Does UniProtKB contain all protein sequences?

Last modified March 23, 2015

The two sections of UniProtKB – UniProtKB/Swiss-Prot and UniProtKB/TrEMBL – give access to all the protein sequences which are available to the public. However, UniProtKB excludes the following protein sequences:

  1. Most non-germline immunoglobulins and T-cell receptors
  2. Synthetic sequences
  3. Most patent application sequences
  4. Small fragments encoded from nucleotide sequence (<8 amino acids)
  5. Pseudogenes
  6. Sequences from redundant proteomes
  7. Fusion/truncated proteins
  8. Not real proteins

The first 5 are identified automatically by the UniProtKB/TrEMBL creation program and never enter UniProtKB. However some proteins belonging to these classes are also identified during the UniProtKB/Swiss-Prot annotation process by the curators and then removed from UniProtKB.

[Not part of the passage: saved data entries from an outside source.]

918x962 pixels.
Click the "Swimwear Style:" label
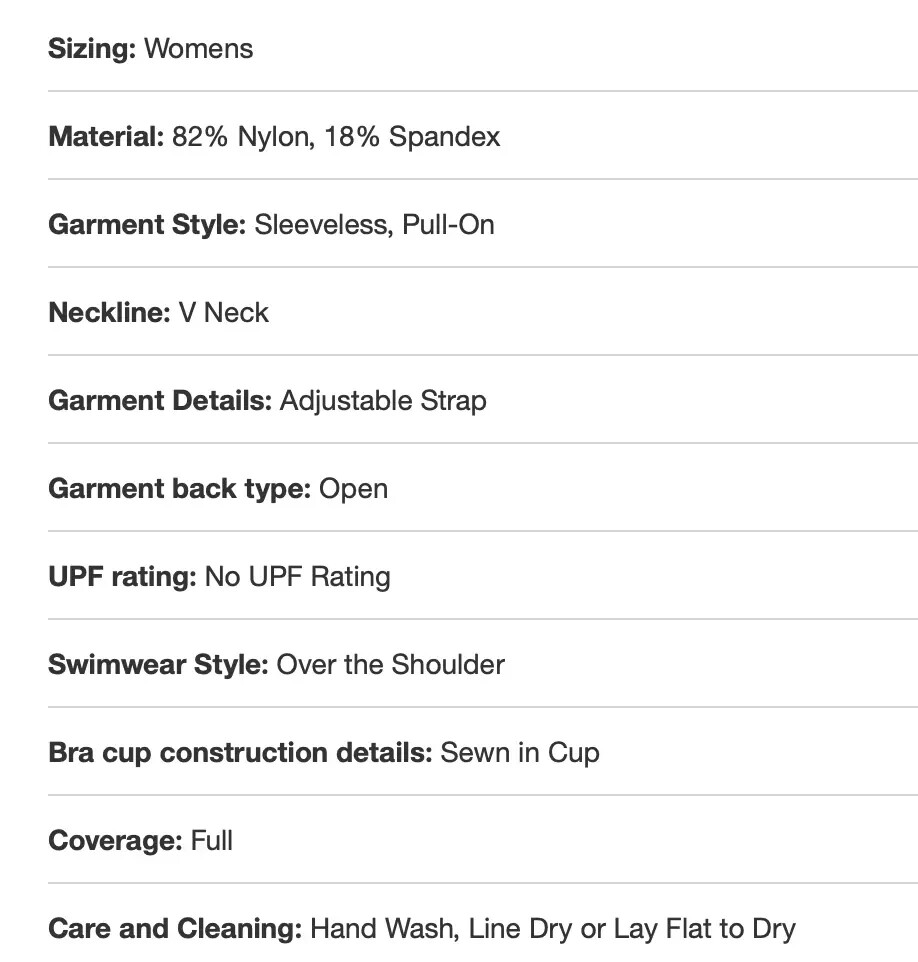[x=158, y=665]
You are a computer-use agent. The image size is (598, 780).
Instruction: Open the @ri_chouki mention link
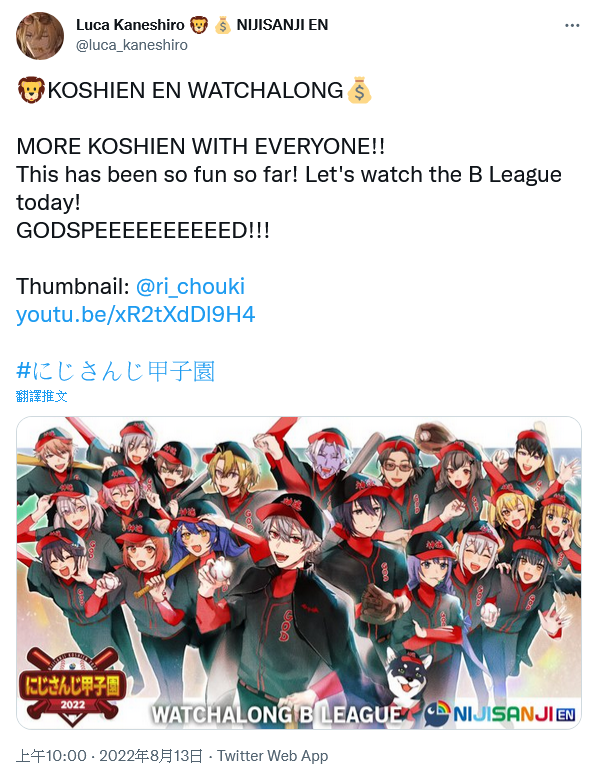tap(190, 287)
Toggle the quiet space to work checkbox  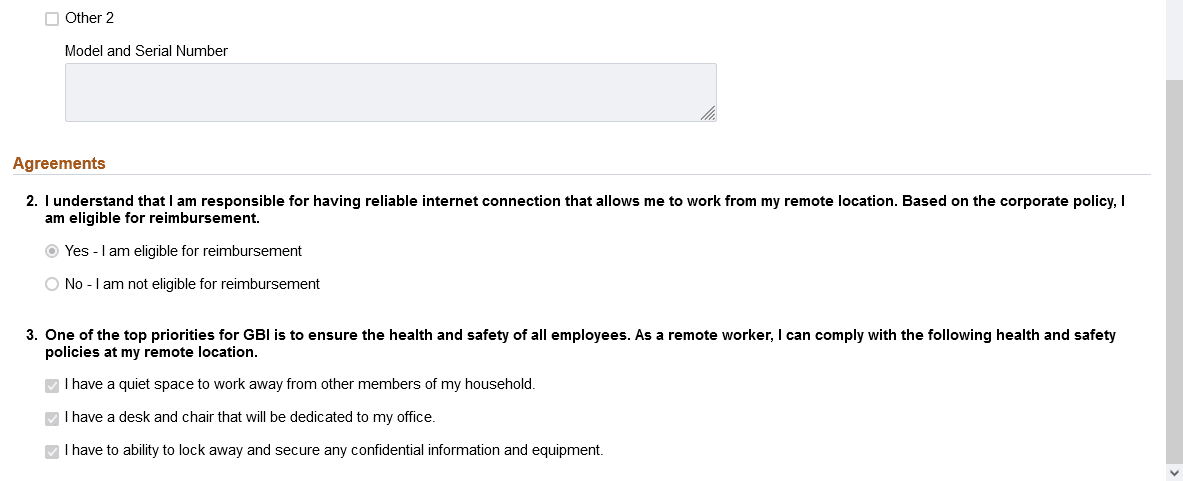(52, 386)
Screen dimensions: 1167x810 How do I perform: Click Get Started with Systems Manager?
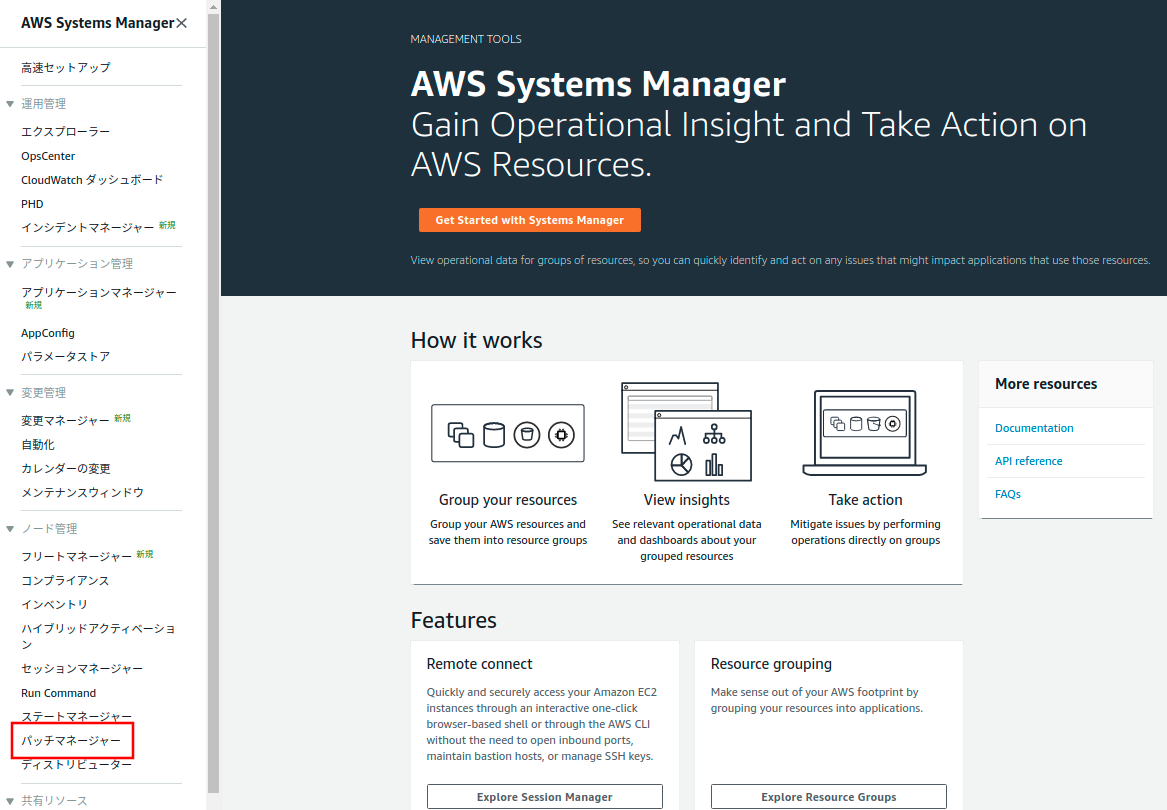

Protein sequences originating from proteomes that are considered redundant are identified automatically at every release, and are either removed from UniProtKB/TrEMBL, or never enter UniProtKB but stay in UniParc.

Fusion/truncated proteins and those classified as not real proteins are only manually identified by the curators and removed from UniProtKB/TrEMBL or UniProtKB/Swiss-Prot. All these excluded sequences are available at UniParc. The corresponding UniParc entries have been flagged with the reason for the absence of that sequence from UniProtKB.